Jack Dorsey's Block just shipped an AI agent that runs parts of your business before you realize there's a problem.

The Summary

  • Block launched Managerbot, an AI agent embedded in Square that proactively monitors seller businesses, flags problems, and proposes solutions without being asked.
  • This is a shift from reactive chatbot to proactive business operator: you assign it tasks, it watches your data, then acts.
  • Currently handles inventory forecasting, employee scheduling, and marketing campaign creation autonomously.
  • Rollout begins now, full availability in coming months. Pricing TBD.

The Signal

This is what the agent economy looks like when it leaves the demo stage and lands in the real world. Managerbot isn't a research project or a GPT wrapper. It's infrastructure for the 4 million businesses using Square, most of them small operations where the owner is also the inventory manager, scheduler, and marketing department.

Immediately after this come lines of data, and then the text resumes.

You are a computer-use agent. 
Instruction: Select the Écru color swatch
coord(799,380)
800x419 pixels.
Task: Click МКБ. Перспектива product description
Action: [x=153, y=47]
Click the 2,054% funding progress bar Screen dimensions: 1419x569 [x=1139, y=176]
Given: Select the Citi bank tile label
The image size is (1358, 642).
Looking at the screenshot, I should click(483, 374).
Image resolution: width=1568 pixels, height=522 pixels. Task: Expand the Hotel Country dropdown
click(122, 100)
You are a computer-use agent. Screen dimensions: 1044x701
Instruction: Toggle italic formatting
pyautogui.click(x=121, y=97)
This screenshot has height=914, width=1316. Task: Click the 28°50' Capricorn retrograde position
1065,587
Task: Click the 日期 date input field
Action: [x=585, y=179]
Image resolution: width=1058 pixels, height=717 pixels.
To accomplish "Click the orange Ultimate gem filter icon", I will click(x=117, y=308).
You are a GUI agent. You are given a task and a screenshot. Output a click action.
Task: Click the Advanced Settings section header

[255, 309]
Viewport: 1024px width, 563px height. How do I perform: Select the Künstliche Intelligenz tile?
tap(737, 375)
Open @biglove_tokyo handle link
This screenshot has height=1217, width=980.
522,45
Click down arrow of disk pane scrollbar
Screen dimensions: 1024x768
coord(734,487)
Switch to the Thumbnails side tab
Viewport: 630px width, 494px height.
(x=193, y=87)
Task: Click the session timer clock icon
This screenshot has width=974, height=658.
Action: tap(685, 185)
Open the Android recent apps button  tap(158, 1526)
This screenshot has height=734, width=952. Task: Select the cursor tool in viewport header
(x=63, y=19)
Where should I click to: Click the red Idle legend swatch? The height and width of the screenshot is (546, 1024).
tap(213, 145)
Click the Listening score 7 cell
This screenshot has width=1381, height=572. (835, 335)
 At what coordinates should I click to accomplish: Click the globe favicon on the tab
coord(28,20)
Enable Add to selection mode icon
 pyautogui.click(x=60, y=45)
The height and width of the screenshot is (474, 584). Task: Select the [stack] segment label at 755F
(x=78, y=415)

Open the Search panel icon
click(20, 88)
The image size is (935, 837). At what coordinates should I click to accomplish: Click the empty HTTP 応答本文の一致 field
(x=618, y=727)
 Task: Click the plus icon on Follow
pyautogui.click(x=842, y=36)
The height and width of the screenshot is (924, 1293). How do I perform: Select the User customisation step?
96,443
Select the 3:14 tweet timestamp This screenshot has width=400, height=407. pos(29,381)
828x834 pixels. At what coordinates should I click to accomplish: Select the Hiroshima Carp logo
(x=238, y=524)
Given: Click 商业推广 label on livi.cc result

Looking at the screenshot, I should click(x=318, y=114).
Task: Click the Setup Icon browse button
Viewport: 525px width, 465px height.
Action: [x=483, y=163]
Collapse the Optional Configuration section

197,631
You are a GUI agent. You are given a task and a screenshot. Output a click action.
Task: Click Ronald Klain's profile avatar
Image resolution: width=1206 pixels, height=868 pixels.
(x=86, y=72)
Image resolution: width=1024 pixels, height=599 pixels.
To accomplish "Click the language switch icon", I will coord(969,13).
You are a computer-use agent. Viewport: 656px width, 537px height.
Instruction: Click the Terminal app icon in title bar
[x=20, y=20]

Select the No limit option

Block's head of product says the core shift is reactive to proactive. That sounds like product speak until you unpack what it means: the agent doesn't wait for you to ask about slow-moving inventory or schedule gaps. It's already watching sales velocity, weather patterns, local events. It flags the stockout before it happens. It notices the scheduling hole before the lunch rush. It drafts the promotion while you're closing out yesterday's register.

This matters because most AI tooling still assumes someone competent is steering. Managerbot assumes the opposite: you're busy, you're wearing six hats, and you need something that can run a chunk of your operation unsupervised. That's the actual unlock for small business. Not another dashboard. Not another chatbot. A thing that does the job.

The timing is sharp. Square already has transaction data, employee records, inventory logs. They're not starting from zero. They know what normal looks like for a coffee shop in Denver versus a boutique in Austin. That context is the moat. Generic LLMs can write marketing copy. They can't write marketing copy that knows your best-selling item just went out of stock and your weekend barista called in sick.

The Implication

If you're building agent infrastructure, watch how Block prices this. Bundled into existing subscriptions means they're betting agents drive retention and volume, not margin. Separate fee means they see it as premium capability. Either way, the model here is clear: agents that live inside existing workflows and act on live business data will win over standalone tools that require translation layers. The wedge isn't better AI. It's better integration with the systems people already can't escape.